> **PROMPT**:
Change every instance of "Screen dimensions" in the data below to "Display size", then give all the lines back with nothing else altered.

> **STORED ROWS**:
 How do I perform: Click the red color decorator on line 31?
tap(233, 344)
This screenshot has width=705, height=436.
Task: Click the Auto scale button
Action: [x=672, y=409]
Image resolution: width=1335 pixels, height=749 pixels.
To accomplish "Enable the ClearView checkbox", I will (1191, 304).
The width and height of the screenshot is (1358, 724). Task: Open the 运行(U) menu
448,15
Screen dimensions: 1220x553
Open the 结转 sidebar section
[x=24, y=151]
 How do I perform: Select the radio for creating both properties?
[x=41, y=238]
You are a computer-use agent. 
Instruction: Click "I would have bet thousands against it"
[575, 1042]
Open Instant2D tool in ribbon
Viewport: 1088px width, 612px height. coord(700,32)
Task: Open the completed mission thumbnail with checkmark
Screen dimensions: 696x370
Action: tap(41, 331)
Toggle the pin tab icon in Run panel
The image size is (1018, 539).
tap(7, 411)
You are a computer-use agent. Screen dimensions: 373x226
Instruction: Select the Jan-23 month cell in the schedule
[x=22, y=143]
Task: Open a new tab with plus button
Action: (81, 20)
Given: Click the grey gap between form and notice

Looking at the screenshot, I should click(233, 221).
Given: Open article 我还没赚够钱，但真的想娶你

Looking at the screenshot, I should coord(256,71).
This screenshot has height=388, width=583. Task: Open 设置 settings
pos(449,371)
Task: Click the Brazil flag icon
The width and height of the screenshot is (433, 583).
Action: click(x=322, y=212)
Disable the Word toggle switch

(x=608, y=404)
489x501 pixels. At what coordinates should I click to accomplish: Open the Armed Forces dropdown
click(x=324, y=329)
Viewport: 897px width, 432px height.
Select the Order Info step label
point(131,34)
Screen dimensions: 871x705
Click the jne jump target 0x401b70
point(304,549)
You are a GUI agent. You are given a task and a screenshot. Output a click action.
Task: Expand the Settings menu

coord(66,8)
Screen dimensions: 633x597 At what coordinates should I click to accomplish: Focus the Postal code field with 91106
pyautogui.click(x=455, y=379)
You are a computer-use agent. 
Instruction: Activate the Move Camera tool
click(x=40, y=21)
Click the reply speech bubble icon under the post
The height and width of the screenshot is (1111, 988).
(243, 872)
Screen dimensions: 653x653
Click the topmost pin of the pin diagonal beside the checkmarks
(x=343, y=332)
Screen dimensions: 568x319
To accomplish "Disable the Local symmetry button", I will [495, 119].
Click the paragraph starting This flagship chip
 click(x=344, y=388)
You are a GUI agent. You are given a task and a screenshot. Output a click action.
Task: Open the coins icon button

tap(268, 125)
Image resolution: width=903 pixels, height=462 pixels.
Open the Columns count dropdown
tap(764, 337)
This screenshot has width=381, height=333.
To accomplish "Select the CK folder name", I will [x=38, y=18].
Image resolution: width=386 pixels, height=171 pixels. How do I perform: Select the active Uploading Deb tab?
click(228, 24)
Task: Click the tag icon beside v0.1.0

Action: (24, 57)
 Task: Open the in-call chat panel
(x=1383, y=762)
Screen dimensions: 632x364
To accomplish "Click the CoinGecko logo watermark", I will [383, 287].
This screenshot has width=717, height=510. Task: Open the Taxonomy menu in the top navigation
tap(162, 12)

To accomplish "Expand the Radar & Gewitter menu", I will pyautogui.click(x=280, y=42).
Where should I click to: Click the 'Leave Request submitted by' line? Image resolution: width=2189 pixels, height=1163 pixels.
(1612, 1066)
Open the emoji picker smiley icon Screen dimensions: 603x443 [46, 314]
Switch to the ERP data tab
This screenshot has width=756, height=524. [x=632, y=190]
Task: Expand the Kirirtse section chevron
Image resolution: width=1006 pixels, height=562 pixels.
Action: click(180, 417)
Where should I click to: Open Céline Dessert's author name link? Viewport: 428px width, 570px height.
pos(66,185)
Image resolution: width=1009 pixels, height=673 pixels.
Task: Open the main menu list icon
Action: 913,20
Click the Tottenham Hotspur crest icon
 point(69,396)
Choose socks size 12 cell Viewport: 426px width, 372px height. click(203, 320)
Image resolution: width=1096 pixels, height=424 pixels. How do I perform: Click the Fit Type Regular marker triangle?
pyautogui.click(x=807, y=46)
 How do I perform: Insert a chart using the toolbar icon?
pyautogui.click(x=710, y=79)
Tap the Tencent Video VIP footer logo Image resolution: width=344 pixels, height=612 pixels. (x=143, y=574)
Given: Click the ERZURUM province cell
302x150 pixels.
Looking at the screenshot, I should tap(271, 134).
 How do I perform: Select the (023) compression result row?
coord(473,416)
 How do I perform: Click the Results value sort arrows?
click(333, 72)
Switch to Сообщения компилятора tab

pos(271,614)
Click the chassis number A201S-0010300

> **EXERCISE RESULT**:
 How do I perform: Click the red color decorator on line 31?
tap(233, 344)
This screenshot has width=705, height=436.
Task: Click the Auto scale button
Action: [x=672, y=409]
Image resolution: width=1335 pixels, height=749 pixels.
To accomplish "Enable the ClearView checkbox", I will (1191, 304).
The width and height of the screenshot is (1358, 724). Task: Open the 运行(U) menu
448,15
Display size: 1220x553
Open the 结转 sidebar section
[x=24, y=151]
 How do I perform: Select the radio for creating both properties?
[x=41, y=238]
You are a computer-use agent. 
Instruction: Click "I would have bet thousands against it"
[575, 1042]
Open Instant2D tool in ribbon
Viewport: 1088px width, 612px height. coord(700,32)
Task: Open the completed mission thumbnail with checkmark
Display size: 696x370
Action: tap(41, 331)
Toggle the pin tab icon in Run panel
The image size is (1018, 539).
tap(7, 411)
You are a computer-use agent. Display size: 373x226
Instruction: Select the Jan-23 month cell in the schedule
[x=22, y=143]
Task: Open a new tab with plus button
Action: (81, 20)
Given: Click the grey gap between form and notice

Looking at the screenshot, I should click(233, 221).
Given: Open article 我还没赚够钱，但真的想娶你

Looking at the screenshot, I should coord(256,71).
This screenshot has height=388, width=583. Task: Open 设置 settings
pos(449,371)
Task: Click the Brazil flag icon
The width and height of the screenshot is (433, 583).
Action: click(x=322, y=212)
Disable the Word toggle switch

(x=608, y=404)
489x501 pixels. At what coordinates should I click to accomplish: Open the Armed Forces dropdown
click(x=324, y=329)
Viewport: 897px width, 432px height.
Select the Order Info step label
point(131,34)
Display size: 871x705
Click the jne jump target 0x401b70
point(304,549)
You are a GUI agent. You are given a task and a screenshot. Output a click action.
Task: Expand the Settings menu

coord(66,8)
Display size: 633x597 At what coordinates should I click to accomplish: Focus the Postal code field with 91106
pyautogui.click(x=455, y=379)
You are a computer-use agent. 
Instruction: Activate the Move Camera tool
click(x=40, y=21)
Click the reply speech bubble icon under the post
The height and width of the screenshot is (1111, 988).
(243, 872)
Display size: 653x653
Click the topmost pin of the pin diagonal beside the checkmarks
(x=343, y=332)
Display size: 568x319
To accomplish "Disable the Local symmetry button", I will [495, 119].
Click the paragraph starting This flagship chip
 click(x=344, y=388)
You are a GUI agent. You are given a task and a screenshot. Output a click action.
Task: Open the coins icon button

tap(268, 125)
Image resolution: width=903 pixels, height=462 pixels.
Open the Columns count dropdown
tap(764, 337)
This screenshot has width=381, height=333.
To accomplish "Select the CK folder name", I will [x=38, y=18].
Image resolution: width=386 pixels, height=171 pixels. How do I perform: Select the active Uploading Deb tab?
click(228, 24)
Task: Click the tag icon beside v0.1.0

Action: (24, 57)
 Task: Open the in-call chat panel
(x=1383, y=762)
Display size: 632x364
To accomplish "Click the CoinGecko logo watermark", I will [383, 287].
This screenshot has width=717, height=510. Task: Open the Taxonomy menu in the top navigation
tap(162, 12)

To accomplish "Expand the Radar & Gewitter menu", I will pyautogui.click(x=280, y=42).
Where should I click to: Click the 'Leave Request submitted by' line? Image resolution: width=2189 pixels, height=1163 pixels.
(1612, 1066)
Open the emoji picker smiley icon Display size: 603x443 [46, 314]
Switch to the ERP data tab
This screenshot has width=756, height=524. [x=632, y=190]
Task: Expand the Kirirtse section chevron
Image resolution: width=1006 pixels, height=562 pixels.
Action: click(180, 417)
Where should I click to: Open Céline Dessert's author name link? Viewport: 428px width, 570px height.
pos(66,185)
Image resolution: width=1009 pixels, height=673 pixels.
Task: Open the main menu list icon
Action: 913,20
Click the Tottenham Hotspur crest icon
 point(69,396)
Choose socks size 12 cell Viewport: 426px width, 372px height. click(203, 320)
Image resolution: width=1096 pixels, height=424 pixels. How do I perform: Click the Fit Type Regular marker triangle?
pyautogui.click(x=807, y=46)
 How do I perform: Insert a chart using the toolbar icon?
pyautogui.click(x=710, y=79)
Tap the Tencent Video VIP footer logo Image resolution: width=344 pixels, height=612 pixels. (x=143, y=574)
Given: Click the ERZURUM province cell
302x150 pixels.
Looking at the screenshot, I should tap(271, 134).
 How do I perform: Select the (023) compression result row?
coord(473,416)
 How do I perform: Click the Results value sort arrows?
click(333, 72)
Switch to Сообщения компилятора tab

pos(271,614)
Click the chassis number A201S-0010300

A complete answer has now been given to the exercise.